I was trying to prove a point with OpenMP compared to MPICH, and I cooked up the following example to demonstrate how easy it was to do some high performance in OpenMP.
The Gauss-Seidel iteration is split into two separate runs, such that in each sweep every operation can be performed in any order, and there should be no dependency between each task. So in theory each processor should never have to wait for another process to perform any kind of synchronization.
The problem I am encountering, is that I, independent of problem size, find there is only a weak speed-up of 2 processors and with more than 2 processors it might even be slower. Many other linear paralleled routine I can obtain very good scaling, but this one is tricky.
My fear is that I am unable to "explain" to the compiler that operation that I perform on the array, is thread-safe, such that it is unable to be really effective.
See the example below.
Anyone has any clue on how to make this more effective with OpenMP?

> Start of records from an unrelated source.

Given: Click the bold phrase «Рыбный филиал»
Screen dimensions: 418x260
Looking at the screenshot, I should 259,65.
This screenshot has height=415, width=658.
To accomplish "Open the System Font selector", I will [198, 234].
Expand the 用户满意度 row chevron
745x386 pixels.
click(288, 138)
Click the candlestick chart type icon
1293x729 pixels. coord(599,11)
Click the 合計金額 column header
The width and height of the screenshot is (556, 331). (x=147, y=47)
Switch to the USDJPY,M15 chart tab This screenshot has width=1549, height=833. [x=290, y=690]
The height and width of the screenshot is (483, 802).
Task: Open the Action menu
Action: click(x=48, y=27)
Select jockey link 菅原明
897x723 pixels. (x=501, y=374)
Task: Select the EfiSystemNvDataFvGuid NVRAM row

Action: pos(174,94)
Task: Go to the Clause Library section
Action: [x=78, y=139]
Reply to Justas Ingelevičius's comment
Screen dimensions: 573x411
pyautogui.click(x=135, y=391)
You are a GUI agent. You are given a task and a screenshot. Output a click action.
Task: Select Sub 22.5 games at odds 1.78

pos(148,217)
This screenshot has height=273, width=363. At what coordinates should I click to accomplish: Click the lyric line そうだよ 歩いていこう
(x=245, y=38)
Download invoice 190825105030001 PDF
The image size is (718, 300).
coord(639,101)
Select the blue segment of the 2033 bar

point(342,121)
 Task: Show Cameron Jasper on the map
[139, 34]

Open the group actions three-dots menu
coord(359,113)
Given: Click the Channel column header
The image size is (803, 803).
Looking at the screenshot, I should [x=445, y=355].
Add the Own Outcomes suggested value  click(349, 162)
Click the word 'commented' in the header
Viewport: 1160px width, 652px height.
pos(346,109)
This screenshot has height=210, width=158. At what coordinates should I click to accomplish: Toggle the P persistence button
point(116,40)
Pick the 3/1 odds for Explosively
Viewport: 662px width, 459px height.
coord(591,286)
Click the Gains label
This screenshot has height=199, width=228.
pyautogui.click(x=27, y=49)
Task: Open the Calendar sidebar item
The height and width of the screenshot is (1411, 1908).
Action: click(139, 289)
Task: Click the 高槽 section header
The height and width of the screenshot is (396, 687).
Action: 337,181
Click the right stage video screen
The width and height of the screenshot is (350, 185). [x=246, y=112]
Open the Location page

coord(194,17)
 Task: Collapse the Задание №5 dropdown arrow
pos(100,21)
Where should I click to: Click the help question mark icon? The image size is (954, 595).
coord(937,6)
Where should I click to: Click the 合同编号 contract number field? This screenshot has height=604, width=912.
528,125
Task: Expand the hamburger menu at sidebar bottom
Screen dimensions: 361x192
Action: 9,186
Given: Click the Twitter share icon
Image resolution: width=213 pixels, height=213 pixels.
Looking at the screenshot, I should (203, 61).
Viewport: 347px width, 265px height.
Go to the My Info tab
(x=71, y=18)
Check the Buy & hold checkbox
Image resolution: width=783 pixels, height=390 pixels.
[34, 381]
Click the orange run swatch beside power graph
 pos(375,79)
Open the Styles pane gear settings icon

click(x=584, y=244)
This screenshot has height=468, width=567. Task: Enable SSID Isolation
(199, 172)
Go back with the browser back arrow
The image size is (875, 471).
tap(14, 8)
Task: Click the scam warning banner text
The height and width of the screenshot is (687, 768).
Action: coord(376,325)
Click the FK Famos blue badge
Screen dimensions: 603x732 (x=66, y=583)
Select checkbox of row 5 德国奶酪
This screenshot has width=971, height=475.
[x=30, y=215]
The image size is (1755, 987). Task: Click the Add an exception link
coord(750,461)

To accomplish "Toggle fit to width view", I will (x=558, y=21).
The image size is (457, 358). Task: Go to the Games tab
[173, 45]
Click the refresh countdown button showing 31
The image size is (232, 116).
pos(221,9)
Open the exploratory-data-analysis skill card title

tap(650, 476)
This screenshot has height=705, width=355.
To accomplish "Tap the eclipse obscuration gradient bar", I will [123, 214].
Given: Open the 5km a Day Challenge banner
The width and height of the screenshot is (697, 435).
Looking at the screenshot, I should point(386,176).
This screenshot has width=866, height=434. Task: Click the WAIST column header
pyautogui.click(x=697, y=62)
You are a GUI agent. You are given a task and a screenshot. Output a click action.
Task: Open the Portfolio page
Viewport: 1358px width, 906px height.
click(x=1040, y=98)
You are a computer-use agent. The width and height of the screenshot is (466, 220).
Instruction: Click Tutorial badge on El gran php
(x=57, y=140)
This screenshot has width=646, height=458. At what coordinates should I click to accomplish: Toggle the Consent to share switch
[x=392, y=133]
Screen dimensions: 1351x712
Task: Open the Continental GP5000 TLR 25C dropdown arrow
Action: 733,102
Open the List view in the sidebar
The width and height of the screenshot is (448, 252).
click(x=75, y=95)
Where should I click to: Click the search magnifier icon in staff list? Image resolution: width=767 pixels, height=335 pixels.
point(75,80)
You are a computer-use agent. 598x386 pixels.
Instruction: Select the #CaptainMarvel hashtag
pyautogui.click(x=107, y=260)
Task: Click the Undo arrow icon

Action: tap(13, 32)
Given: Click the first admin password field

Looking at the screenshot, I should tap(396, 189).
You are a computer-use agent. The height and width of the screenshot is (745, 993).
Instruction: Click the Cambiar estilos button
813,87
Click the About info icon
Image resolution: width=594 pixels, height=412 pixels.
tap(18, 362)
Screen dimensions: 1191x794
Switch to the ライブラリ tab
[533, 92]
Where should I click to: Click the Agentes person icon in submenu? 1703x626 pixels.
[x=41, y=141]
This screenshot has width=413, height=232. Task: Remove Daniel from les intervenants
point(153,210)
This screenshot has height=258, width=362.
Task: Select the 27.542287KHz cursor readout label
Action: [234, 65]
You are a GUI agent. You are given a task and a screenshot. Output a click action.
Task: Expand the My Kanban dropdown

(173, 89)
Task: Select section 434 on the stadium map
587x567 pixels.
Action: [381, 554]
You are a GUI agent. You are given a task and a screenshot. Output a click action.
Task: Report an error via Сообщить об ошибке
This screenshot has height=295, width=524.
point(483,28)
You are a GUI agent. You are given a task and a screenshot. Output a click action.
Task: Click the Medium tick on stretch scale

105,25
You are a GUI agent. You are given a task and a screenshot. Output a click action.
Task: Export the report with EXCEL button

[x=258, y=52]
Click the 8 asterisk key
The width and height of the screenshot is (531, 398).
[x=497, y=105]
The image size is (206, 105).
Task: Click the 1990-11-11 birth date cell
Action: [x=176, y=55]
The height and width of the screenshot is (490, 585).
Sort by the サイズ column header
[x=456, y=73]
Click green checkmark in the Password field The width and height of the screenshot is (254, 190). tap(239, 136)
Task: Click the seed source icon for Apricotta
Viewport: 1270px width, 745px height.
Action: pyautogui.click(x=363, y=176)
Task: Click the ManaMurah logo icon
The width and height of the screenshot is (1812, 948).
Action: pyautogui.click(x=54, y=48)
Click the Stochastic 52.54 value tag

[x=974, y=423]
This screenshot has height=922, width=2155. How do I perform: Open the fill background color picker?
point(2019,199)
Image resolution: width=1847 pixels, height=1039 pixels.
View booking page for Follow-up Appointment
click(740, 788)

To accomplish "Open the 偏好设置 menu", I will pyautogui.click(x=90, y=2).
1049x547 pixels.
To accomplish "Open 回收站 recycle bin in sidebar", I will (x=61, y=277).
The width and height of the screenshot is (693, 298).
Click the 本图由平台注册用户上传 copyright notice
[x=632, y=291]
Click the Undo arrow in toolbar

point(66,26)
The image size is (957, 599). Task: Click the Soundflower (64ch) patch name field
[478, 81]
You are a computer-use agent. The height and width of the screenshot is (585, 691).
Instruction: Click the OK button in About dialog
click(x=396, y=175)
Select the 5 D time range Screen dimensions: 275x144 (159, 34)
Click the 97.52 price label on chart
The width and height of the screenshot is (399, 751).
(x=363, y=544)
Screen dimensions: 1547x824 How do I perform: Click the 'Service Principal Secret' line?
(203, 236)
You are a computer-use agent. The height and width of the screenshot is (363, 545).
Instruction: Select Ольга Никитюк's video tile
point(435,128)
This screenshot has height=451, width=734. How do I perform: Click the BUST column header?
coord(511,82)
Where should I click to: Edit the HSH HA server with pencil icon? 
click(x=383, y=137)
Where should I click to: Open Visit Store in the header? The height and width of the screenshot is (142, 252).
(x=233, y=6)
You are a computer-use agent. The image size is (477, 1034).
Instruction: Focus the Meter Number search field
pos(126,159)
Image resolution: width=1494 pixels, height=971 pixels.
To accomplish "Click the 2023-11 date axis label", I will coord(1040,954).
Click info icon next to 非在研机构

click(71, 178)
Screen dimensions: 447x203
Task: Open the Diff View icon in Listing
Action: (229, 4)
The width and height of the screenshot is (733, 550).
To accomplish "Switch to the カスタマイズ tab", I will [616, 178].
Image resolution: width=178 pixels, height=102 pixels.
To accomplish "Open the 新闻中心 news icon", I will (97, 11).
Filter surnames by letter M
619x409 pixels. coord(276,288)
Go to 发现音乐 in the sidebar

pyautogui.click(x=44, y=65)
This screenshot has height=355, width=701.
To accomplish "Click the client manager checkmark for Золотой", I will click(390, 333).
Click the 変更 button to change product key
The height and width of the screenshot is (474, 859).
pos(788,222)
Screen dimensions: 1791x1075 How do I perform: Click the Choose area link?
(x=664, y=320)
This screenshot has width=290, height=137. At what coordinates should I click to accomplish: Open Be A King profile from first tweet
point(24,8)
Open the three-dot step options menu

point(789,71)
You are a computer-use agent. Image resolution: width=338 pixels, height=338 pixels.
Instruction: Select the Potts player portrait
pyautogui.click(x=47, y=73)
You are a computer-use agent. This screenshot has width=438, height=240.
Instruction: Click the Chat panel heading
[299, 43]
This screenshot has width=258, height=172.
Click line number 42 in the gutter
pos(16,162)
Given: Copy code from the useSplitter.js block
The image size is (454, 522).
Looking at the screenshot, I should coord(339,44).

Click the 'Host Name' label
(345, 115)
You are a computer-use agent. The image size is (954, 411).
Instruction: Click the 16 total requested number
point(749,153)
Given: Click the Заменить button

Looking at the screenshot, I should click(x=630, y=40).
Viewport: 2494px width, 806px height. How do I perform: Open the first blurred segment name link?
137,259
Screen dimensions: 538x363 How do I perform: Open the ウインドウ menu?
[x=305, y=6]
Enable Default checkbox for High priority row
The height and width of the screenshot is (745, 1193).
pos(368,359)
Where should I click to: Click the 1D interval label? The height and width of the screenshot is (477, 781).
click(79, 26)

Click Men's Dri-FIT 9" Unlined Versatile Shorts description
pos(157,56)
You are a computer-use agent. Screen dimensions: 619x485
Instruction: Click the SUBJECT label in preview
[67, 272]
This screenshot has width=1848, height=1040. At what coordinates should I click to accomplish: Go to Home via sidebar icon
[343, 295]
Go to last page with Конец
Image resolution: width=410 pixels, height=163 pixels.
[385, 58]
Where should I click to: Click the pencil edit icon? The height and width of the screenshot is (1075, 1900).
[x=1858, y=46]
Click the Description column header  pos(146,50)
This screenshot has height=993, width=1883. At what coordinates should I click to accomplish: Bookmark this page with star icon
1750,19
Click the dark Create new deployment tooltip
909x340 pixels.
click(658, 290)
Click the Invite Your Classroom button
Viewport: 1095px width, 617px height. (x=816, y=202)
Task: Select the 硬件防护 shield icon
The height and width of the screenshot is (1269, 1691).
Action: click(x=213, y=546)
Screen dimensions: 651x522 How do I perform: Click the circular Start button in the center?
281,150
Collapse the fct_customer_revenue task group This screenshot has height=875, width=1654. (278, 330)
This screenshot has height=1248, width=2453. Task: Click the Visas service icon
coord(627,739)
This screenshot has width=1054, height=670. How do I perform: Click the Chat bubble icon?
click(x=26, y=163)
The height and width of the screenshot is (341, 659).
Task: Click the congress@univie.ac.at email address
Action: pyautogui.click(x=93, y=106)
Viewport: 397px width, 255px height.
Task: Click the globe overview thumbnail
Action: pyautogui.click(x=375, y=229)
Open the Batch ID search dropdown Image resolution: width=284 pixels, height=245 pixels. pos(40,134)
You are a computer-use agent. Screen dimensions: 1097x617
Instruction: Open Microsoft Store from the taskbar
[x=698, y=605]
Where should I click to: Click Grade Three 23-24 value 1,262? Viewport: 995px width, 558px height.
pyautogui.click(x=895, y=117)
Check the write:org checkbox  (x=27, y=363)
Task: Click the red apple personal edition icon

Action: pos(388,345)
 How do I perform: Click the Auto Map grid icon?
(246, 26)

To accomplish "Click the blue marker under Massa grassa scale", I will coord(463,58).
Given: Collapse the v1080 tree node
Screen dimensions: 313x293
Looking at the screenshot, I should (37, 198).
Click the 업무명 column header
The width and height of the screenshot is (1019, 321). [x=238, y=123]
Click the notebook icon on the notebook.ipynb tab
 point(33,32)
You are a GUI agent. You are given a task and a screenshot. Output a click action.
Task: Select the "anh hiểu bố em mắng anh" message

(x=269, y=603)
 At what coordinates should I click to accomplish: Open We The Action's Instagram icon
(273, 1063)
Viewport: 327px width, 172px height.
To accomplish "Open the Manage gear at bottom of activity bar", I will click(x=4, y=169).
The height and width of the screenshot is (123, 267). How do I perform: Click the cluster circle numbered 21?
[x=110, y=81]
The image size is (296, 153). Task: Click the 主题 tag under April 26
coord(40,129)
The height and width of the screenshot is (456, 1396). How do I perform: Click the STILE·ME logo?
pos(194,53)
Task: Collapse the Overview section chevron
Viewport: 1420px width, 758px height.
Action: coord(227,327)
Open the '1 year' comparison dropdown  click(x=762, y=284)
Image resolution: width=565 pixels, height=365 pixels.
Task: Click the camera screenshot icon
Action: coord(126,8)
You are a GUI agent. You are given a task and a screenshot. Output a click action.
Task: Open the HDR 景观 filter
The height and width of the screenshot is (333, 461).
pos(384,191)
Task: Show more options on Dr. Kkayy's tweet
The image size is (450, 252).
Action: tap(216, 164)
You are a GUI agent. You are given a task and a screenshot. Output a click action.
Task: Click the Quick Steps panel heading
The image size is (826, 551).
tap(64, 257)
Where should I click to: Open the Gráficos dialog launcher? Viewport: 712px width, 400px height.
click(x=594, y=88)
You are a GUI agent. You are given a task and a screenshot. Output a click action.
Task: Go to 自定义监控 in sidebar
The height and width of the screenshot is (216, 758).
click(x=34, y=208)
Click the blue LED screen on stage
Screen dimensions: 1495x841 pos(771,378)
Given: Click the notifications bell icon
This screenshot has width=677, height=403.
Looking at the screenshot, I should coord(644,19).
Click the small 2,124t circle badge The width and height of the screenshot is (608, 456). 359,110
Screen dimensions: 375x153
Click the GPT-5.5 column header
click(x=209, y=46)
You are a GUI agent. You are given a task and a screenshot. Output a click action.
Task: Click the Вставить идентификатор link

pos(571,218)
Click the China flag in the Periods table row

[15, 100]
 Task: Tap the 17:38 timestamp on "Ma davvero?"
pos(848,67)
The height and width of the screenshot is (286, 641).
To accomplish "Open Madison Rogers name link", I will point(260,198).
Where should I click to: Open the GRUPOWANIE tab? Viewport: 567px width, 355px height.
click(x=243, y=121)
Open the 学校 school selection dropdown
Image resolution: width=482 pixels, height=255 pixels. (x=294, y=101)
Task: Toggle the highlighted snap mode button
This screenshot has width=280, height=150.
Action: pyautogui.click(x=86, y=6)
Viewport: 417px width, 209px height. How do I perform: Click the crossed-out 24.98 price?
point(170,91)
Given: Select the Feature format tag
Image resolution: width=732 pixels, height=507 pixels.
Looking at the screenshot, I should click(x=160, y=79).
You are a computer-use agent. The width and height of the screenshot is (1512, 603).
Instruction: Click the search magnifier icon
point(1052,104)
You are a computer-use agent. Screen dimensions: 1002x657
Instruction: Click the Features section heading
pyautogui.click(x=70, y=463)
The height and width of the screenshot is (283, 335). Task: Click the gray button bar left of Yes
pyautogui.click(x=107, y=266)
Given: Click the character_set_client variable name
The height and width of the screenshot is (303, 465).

void redBlackSmooth(std::vector<double> const & b,
std::vector<double> & x,
double h)
{
// Setup relevant constants.
double const invh2 = 1.0/(h*h);
double const h2 = (h*h);
int const N = static_cast<int>(x.size());
double sigma = 0;
// Setup some boundary conditions.
x[0] = 0.0;
x[N-1] = 0.0;
// Red sweep.
#pragma omp parallel for shared(b, x) private(sigma)
for (int i = 1; i < N-1; i+=2)
{
sigma = -invh2*(x[i-1] + x[i+1]);
x[i] = (h2/2.0)*(b[i] - sigma);
}
// Black sweep.
#pragma omp parallel for shared(b, x) private(sigma)
for (int i = 2; i < N-1; i+=2)
{
sigma = -invh2*(x[i-1] + x[i+1]);
x[i] = (h2/2.0)*(b[i] - sigma);
}
}
Addition: I have now also tried with a raw pointer implementation and it has the same behavior as using STL container, so it can be ruled out that it is some pseudo-critical behavior comming from STL.